En Août 2005, l’ouragan Katrina prend toute sa puissance dans le golfe du Mexique et frappe violemment la capitale de la Louisiane. Elle est habituée à ces sautes d’humeur, mais cette fois les digues sautent, et 80% de la ville est sous l’eau. 1800 morts et 60% de la population en exode. S’en suivent des expropriations scandaleuses, des milliers d’habitants bannis sans espoir de retour … La Nouvelle Orléans, qui était une cité à majorité noire, est devenue une ville blanche. Les Grolles apporteront à leurs amis musiciens le produit de concerts de soutien, maigre consolation.

Le Vieux Carré est épargné, mais plus au nord, le quartier de Trémé, creuset des nouvelles générations de musiciens, est détruit, causant un désastre culturel sans pareil.
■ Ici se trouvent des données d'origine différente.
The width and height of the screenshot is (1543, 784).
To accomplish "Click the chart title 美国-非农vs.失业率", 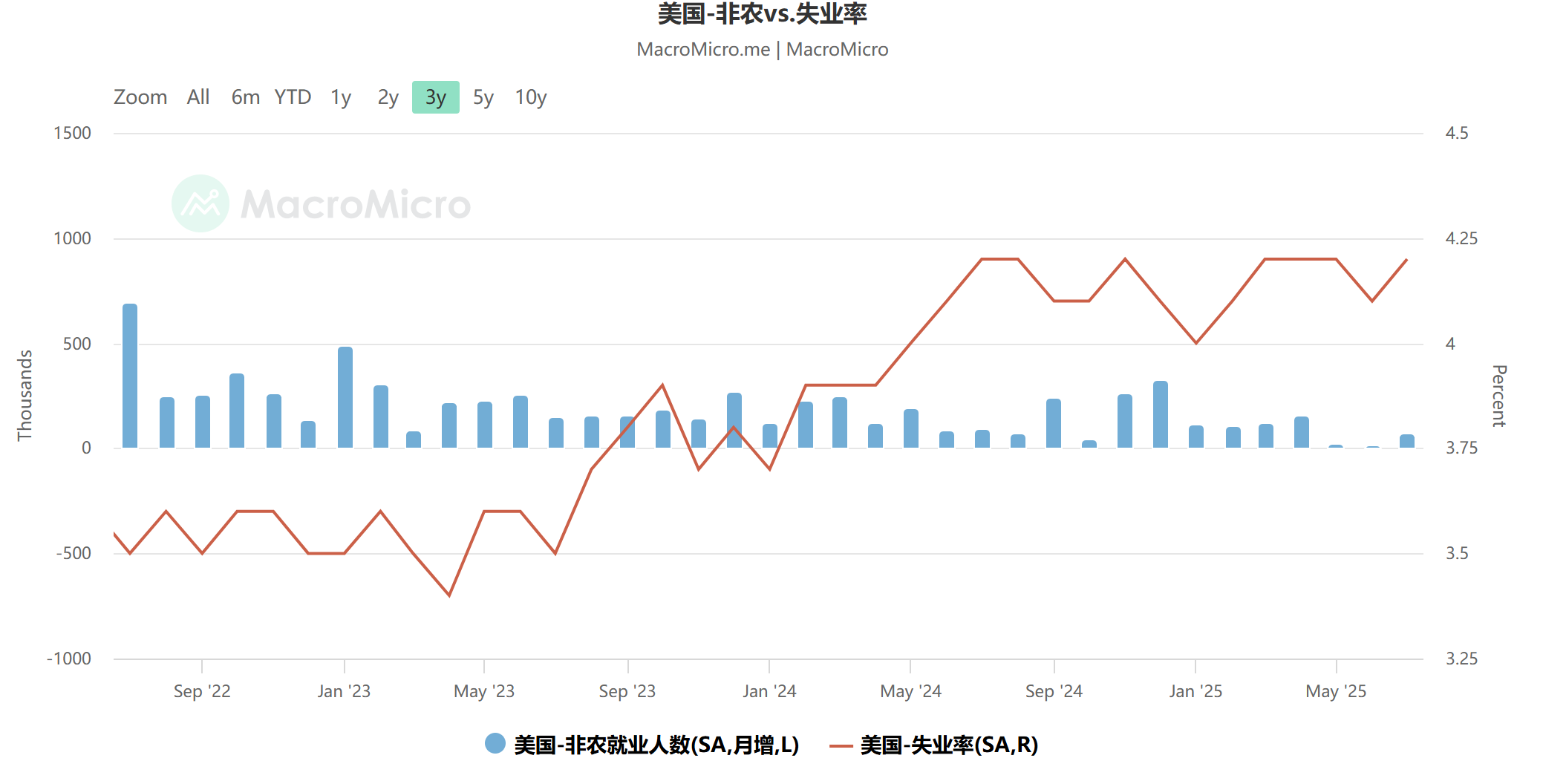I will point(762,14).
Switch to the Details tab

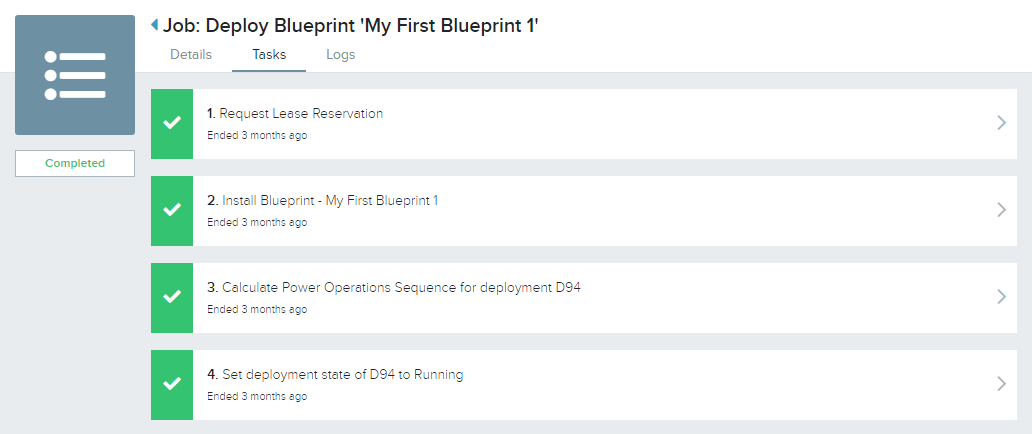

Trémé est l’un des plus vieux quartier de la Nouvelle Orléans. A l’époque de l’esclavage, il est le quartier des personnes de couleur libres, et c’est encore le lieu symbolique des cultures afro-américaine et créole de Louisiane, incluant l’ancien Congo Square et le nouveau parc Armstrong.



Treme

Si vous êtes mordu de jazz, suivez la série « Trémé » de David Simon, en DVD, en streaming ou en rediffusion sur France O. Dans une démarche ultra-réaliste, avec pour acteurs des habitants du quartier, et des musiciens et cuisiniers locaux, cette série expose la situation 3 mois après Katrina. Les chaos régnant dans les systèmes éducatif, judiciaire et pénitentiaire y sont abondamment décrits, ainsi que les violences policières, l’opportunisme des affairistes, le retour de la délinquance …, le tout accompagné de superbes fanfares, brass band et orchestres de jazz.
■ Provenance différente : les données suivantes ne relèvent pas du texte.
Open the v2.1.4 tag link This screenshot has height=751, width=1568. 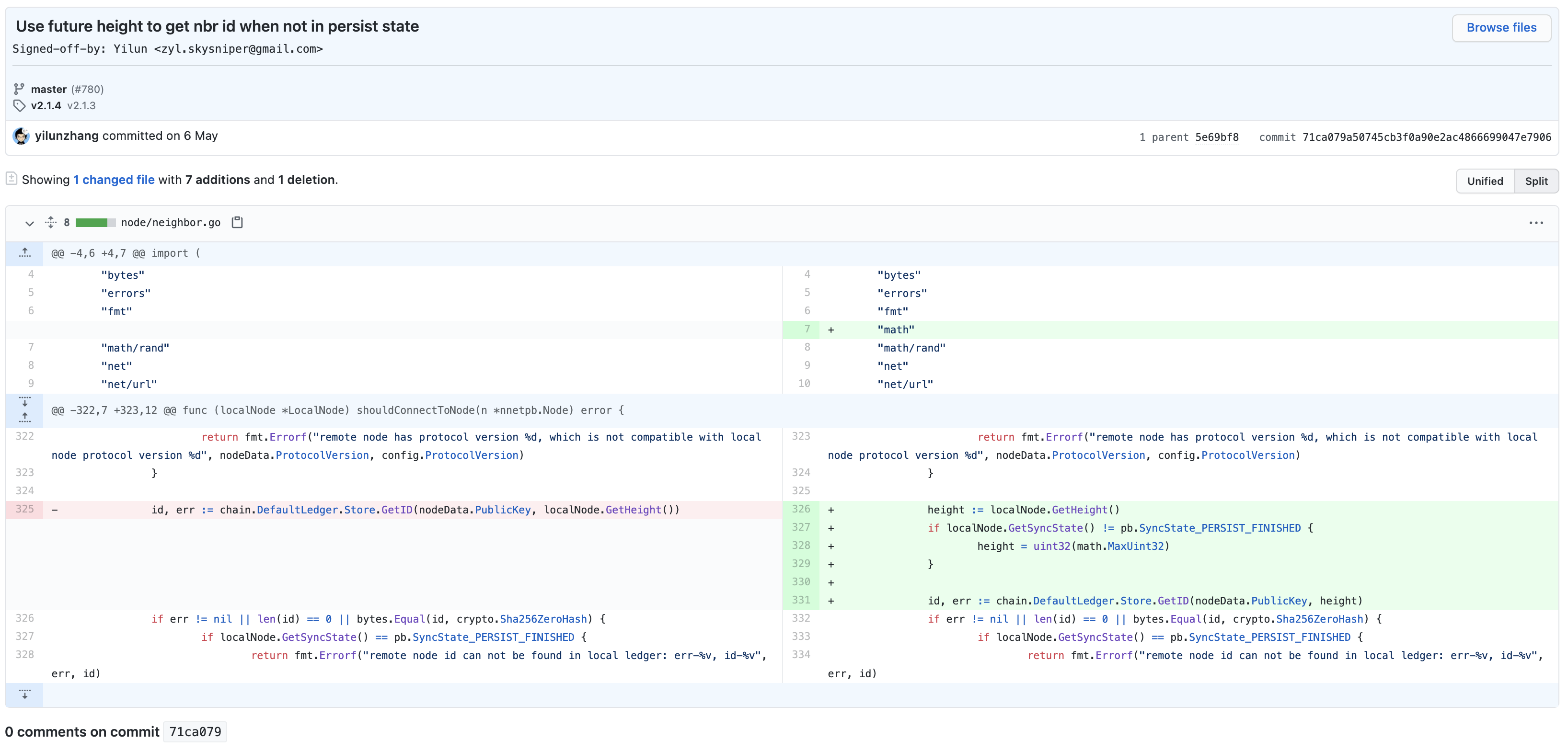46,106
Mais on ne terrasse pas si facilement Crescent City comme disent les américains, et sa musique universelle inspire jusqu’aux dessins animés de Walt Disney. Le jazz à la Nouvelle Orléans est reparti de plus belle, sous toutes ses formes, du dixieland au be-bop, du funk au rap et à la pop music. Les grandes familles historiques du jazz, Barbarin, Neville ou Marsalis, sont toujours là, et les tauliers historiques sont des vedettes adulées : Qui ne connait pas Fats Domino, Professor Longhair, Dr John, Harry Connick Junior, Allen Toussain, Trombone Shorty ou Wynton Marsalis, par ailleurs parrain permanent du festival de jazz de Marciac dans le Gers ? Plusieurs d’entre eux apparaissent dans la série « Trémé », en solidarité totale avec cette population.
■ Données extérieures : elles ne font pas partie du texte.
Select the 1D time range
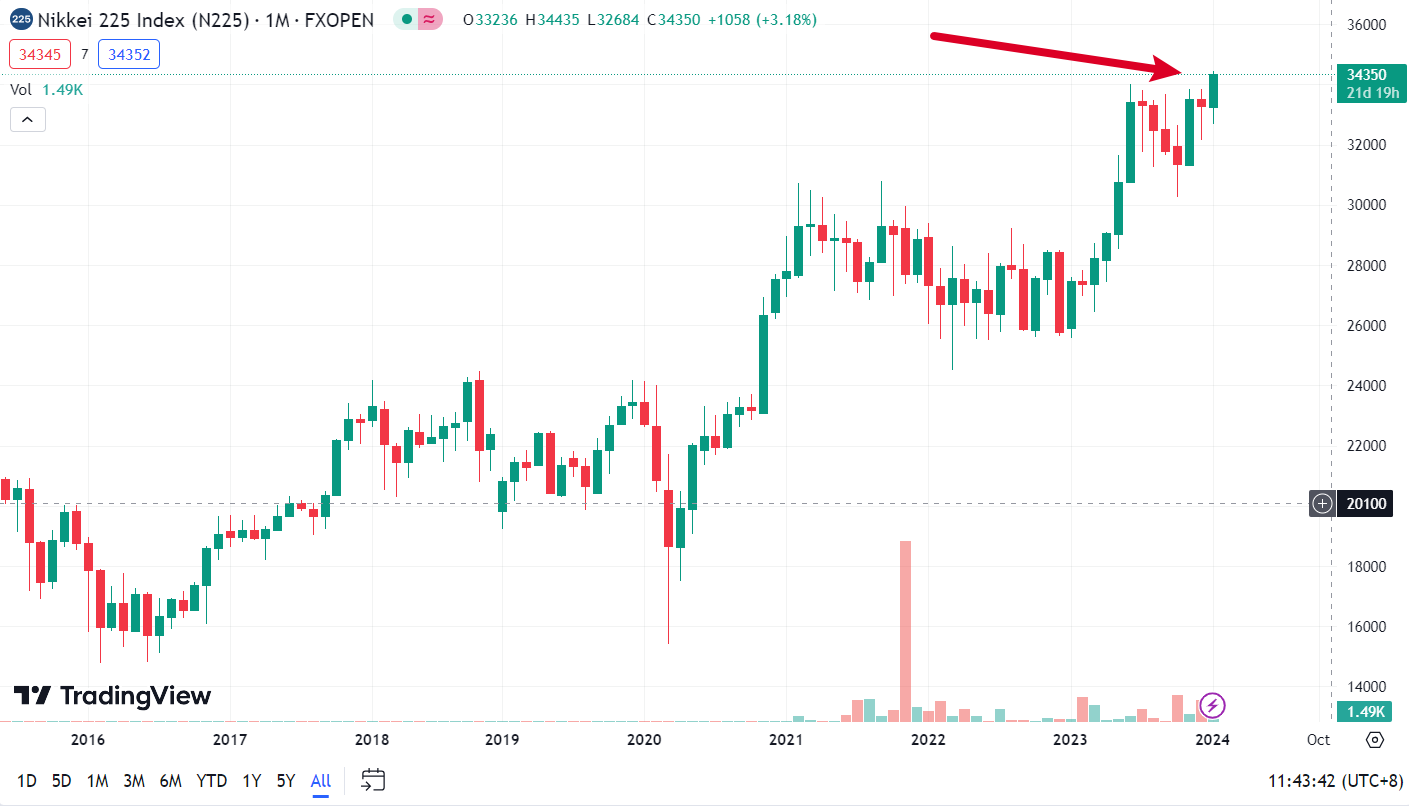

La fête est toujours au cœur de la ville. Le festival Jazz Heritage, qui se déroule en mai sur l’hippodrome, rassemble tous les genres musicaux sur 15 grandes scènes simultanées. Toutes les vedettes du gospel, du jazz traditionnel, du zydeco ou de la world music jouent ensemble durant plusieurs jours, de Joe Cocker à Bon Jovi.

Le festival du French Quarter, qui accueille même Les Grolles à l’occasion, est une gigantesque fête de quartier dédiée au jazz traditionnel. Les rives du Mississippi et toutes les rues du Vieux Carré accueillent de nombreuses formations, avec bien sûr moult stands gastronomiques louisianais et créoles.

Les fêtes de Mardi Gras sont réputées dans le monde entier, occasion rêvée de défiles et de bals, et de rappeler les liens entre afro-américains et amérindiens. Il existe encore beaucoup de bars et de cabarets de qualité qui font travailler les musiciens locaux, et même parfois de petits Français … Le French Preservation Hall, la Maison Bourbon ou Fritzel’s permettent aux touristes et aux habitants de Big Easy de retrouver leurs racines dans une ambiance chaleureuse.

Le jazz, né au sein de cette ville à la fois tragique et merveilleuse s’est joué des conventions et des traditions musicales pour s’imposer comme un formidable vecteur d’expression dans un monde sans frontières.